____ Records provided
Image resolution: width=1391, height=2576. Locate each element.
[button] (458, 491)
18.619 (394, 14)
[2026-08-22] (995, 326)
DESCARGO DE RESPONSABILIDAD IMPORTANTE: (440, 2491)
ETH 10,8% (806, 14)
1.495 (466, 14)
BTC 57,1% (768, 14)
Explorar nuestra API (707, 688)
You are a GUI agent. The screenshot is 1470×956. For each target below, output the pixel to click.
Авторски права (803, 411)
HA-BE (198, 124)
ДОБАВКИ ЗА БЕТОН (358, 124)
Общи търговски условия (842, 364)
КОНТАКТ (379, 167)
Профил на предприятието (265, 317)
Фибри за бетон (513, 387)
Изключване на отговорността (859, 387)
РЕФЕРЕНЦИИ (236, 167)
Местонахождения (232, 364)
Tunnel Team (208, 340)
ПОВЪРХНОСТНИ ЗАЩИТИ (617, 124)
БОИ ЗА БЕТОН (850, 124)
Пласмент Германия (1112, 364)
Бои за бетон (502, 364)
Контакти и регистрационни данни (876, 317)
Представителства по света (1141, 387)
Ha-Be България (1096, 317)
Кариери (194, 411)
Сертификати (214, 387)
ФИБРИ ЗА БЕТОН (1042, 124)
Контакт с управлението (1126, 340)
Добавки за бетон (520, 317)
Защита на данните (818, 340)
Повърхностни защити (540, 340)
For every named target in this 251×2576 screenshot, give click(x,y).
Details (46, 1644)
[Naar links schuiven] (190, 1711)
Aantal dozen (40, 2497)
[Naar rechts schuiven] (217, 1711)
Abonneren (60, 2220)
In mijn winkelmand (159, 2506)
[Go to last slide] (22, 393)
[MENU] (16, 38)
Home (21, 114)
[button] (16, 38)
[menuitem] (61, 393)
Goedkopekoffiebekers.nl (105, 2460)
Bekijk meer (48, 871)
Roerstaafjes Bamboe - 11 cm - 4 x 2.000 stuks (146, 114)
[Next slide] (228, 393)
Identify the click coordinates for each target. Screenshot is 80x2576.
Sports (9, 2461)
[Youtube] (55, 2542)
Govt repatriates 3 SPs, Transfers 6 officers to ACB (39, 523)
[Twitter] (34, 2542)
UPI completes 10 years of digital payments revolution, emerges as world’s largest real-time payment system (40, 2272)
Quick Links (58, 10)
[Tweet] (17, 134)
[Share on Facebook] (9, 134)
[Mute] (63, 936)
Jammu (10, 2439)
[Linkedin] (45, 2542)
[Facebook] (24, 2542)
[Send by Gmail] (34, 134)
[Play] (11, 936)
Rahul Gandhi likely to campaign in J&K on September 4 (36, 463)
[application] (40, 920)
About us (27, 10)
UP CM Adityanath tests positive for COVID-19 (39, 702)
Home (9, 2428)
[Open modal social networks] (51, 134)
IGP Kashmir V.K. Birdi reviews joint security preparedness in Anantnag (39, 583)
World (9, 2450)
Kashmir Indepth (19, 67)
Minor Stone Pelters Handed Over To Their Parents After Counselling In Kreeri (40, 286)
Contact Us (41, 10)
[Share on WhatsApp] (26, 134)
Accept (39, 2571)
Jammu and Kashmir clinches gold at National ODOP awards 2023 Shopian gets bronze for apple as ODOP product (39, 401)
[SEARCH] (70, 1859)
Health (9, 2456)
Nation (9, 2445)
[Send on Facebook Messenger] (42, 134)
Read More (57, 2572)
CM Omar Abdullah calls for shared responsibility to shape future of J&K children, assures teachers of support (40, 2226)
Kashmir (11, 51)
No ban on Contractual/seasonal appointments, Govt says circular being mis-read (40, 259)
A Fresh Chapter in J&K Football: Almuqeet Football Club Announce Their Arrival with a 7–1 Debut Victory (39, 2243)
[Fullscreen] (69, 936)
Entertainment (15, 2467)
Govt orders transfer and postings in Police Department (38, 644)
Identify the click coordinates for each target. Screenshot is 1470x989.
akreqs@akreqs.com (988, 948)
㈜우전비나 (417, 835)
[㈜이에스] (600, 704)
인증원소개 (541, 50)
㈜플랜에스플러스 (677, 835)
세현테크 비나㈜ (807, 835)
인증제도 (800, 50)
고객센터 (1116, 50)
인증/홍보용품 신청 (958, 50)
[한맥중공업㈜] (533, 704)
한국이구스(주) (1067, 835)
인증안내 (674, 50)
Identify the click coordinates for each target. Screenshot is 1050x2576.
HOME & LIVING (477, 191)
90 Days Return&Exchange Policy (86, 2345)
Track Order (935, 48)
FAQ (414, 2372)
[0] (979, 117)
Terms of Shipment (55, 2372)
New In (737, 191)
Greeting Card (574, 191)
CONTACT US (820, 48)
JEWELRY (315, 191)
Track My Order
________
| Work task |
Return, exactly as they stand, the lines from the start of the records above through the line with "[Share on Facebook] (9, 134)", both ends included, and no other lines.

| Task result |
Image resolution: width=1391, height=2576. Locate each element.
[button] (458, 491)
18.619 (394, 14)
[2026-08-22] (995, 326)
DESCARGO DE RESPONSABILIDAD IMPORTANTE: (440, 2491)
ETH 10,8% (806, 14)
1.495 (466, 14)
BTC 57,1% (768, 14)
Explorar nuestra API (707, 688)
You are a GUI agent. The screenshot is 1470×956. For each target below, output the pixel to click.
Авторски права (803, 411)
HA-BE (198, 124)
ДОБАВКИ ЗА БЕТОН (358, 124)
Общи търговски условия (842, 364)
КОНТАКТ (379, 167)
Профил на предприятието (265, 317)
Фибри за бетон (513, 387)
Изключване на отговорността (859, 387)
РЕФЕРЕНЦИИ (236, 167)
Местонахождения (232, 364)
Tunnel Team (208, 340)
ПОВЪРХНОСТНИ ЗАЩИТИ (617, 124)
БОИ ЗА БЕТОН (850, 124)
Пласмент Германия (1112, 364)
Бои за бетон (502, 364)
Контакти и регистрационни данни (876, 317)
Представителства по света (1141, 387)
Ha-Be България (1096, 317)
Кариери (194, 411)
Сертификати (214, 387)
ФИБРИ ЗА БЕТОН (1042, 124)
Контакт с управлението (1126, 340)
Добавки за бетон (520, 317)
Защита на данните (818, 340)
Повърхностни защити (540, 340)
For every named target in this 251×2576 screenshot, give click(x,y).
Details (46, 1644)
[Naar links schuiven] (190, 1711)
Aantal dozen (40, 2497)
[Naar rechts schuiven] (217, 1711)
Abonneren (60, 2220)
In mijn winkelmand (159, 2506)
[Go to last slide] (22, 393)
[MENU] (16, 38)
Home (21, 114)
[button] (16, 38)
[menuitem] (61, 393)
Goedkopekoffiebekers.nl (105, 2460)
Bekijk meer (48, 871)
Roerstaafjes Bamboe - 11 cm - 4 x 2.000 stuks (146, 114)
[Next slide] (228, 393)
Identify the click coordinates for each target. Screenshot is 80x2576.
Sports (9, 2461)
[Youtube] (55, 2542)
Govt repatriates 3 SPs, Transfers 6 officers to ACB (39, 523)
[Twitter] (34, 2542)
UPI completes 10 years of digital payments revolution, emerges as world’s largest real-time payment system (40, 2272)
Quick Links (58, 10)
[Tweet] (17, 134)
[Share on Facebook] (9, 134)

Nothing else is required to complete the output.